For instance, by using the Postcode given by the customer during registration, the user can get Country | State | City from various websites and then use the information obtained to make a table format either in Excel or CSV, as follows:

Location

Postcode

City

State

Country

So, finally the user would have two sources—one source is from the user’s RDBMS database and the other source is from the Excel file created later—both of these can be used in order to make a customer analysis based on their location.

General overview of ETL

The main goal is to facilitate the development of data migration applications by applying data transformations.

Extraction Transform Load (ETL) comprises of the first step in a data warehouse process. It is the most important and the hardest part, because it determines the quality of the data warehouse and the scope of the analyses the users will be able to build upon it.

Let us discuss in detail what ETL is.

The first substep is extraction. As the users would want to regroup all the information a company has, they will have to collect the data from various heterogeneous sources (operational data such as databases and/or external data such as CSV files) and various models (relational, geographical, web pages, and so on).

The difficulty starts here. As data sources are heterogeneous, formats are usually different, and the users would have different types of data models for similar information (different names and/or formats) and different keys for the same objects. These are some of the main problems.

The aim of the transformation task is to correct such problems, as much as possible.

Let us now see what a transformation task is.

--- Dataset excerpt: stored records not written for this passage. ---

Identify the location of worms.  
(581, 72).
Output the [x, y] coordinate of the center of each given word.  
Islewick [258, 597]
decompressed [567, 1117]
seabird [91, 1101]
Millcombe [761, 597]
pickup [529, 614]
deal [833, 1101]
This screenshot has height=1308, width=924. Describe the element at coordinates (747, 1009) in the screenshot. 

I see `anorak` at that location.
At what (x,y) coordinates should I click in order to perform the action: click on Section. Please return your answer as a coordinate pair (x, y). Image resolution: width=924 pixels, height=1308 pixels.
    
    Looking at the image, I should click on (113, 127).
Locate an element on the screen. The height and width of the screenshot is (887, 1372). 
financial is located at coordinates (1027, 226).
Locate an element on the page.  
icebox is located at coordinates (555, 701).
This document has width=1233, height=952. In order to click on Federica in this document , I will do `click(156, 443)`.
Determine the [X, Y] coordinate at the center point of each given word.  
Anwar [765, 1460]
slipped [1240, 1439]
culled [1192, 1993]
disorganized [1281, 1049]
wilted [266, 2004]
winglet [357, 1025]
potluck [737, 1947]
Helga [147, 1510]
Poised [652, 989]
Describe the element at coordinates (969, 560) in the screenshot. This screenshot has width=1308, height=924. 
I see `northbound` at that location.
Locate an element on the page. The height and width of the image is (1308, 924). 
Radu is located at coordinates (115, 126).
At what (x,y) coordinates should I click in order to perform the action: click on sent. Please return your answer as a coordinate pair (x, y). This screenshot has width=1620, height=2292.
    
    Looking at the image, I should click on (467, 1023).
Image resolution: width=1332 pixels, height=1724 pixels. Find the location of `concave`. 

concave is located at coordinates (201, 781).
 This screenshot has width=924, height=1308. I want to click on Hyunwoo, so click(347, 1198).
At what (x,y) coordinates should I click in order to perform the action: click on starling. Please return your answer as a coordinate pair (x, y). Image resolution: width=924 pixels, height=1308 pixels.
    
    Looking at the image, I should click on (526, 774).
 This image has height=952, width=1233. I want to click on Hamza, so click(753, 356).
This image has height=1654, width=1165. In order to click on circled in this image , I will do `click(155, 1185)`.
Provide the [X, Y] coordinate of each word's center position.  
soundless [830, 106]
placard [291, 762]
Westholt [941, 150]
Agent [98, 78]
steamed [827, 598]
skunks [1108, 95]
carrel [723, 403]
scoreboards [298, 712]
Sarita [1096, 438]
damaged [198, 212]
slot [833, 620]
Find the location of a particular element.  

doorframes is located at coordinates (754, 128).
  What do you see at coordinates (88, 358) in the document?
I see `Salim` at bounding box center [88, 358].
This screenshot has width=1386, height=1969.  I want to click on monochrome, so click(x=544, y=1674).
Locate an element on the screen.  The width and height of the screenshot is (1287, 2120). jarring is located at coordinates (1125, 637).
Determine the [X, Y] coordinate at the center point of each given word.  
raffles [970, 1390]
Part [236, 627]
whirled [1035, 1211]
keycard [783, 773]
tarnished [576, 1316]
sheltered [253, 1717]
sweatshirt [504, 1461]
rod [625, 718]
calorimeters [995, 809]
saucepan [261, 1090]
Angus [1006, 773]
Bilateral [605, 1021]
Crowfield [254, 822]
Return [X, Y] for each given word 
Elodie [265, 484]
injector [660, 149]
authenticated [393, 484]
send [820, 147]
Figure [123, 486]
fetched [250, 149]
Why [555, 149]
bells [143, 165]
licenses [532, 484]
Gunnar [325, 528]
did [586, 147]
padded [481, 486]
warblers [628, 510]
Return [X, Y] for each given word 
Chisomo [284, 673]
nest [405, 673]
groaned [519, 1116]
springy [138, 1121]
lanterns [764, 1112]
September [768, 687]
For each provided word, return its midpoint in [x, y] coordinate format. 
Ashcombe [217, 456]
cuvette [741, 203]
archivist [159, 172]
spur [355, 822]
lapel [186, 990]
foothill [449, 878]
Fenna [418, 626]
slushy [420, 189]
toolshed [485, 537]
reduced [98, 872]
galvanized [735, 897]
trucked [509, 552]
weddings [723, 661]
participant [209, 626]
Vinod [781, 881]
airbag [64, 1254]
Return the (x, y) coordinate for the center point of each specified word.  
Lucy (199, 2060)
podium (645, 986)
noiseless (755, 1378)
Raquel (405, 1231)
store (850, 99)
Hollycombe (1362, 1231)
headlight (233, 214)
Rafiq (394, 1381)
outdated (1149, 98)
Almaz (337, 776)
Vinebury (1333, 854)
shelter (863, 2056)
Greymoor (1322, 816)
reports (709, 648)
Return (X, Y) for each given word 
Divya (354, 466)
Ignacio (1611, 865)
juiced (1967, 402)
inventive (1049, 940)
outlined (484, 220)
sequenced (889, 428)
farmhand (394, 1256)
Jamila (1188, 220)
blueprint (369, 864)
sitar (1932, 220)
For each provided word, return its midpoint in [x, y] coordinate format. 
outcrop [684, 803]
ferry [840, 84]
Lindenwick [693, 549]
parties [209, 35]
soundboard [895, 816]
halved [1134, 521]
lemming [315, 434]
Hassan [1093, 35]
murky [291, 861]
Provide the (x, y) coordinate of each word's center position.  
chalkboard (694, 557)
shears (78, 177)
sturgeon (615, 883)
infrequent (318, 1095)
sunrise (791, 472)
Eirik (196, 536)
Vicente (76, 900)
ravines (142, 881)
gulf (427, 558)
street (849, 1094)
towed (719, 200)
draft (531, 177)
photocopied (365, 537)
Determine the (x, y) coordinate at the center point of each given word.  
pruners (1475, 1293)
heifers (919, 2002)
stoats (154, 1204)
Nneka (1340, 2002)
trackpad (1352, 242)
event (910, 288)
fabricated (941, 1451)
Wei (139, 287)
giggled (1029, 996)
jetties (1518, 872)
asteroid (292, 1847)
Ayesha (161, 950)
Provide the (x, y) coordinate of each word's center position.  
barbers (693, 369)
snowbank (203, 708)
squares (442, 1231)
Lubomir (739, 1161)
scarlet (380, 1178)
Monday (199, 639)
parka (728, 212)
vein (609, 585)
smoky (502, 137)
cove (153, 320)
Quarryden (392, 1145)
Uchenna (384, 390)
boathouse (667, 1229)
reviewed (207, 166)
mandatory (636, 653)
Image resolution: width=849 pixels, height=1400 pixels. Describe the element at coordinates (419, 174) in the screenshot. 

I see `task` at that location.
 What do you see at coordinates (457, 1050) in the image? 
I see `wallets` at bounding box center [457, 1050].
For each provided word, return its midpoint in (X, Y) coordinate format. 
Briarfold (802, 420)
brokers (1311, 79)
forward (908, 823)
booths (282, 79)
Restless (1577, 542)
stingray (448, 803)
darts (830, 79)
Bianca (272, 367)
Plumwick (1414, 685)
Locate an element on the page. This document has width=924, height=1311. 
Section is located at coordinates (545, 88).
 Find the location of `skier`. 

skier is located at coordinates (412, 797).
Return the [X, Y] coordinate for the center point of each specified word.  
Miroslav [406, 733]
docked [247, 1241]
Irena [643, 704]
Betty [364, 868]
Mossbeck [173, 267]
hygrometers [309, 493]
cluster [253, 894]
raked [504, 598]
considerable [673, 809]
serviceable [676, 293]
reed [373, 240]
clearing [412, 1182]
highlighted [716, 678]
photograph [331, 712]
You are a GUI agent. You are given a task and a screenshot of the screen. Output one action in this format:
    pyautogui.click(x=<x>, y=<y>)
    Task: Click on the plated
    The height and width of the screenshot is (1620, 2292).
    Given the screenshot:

The users would need to transform heterogeneous data of different sources into homogeneous data. Here are some examples of what they can do:

Extraction of the data sources
Identification of relevant data sources
Filtering of non-admissible data
Modification of formats or values

Summary

This article shows the users how to prepare data for analysis. We also covered different types of data sources that can be imported into the PowerPivot interface. Some information about the provider and a general overview of the ETL process has also been given. Users now know how the ETL process works in the PowerPivot interface; also, users were shown an introduction and the advantages of DAX.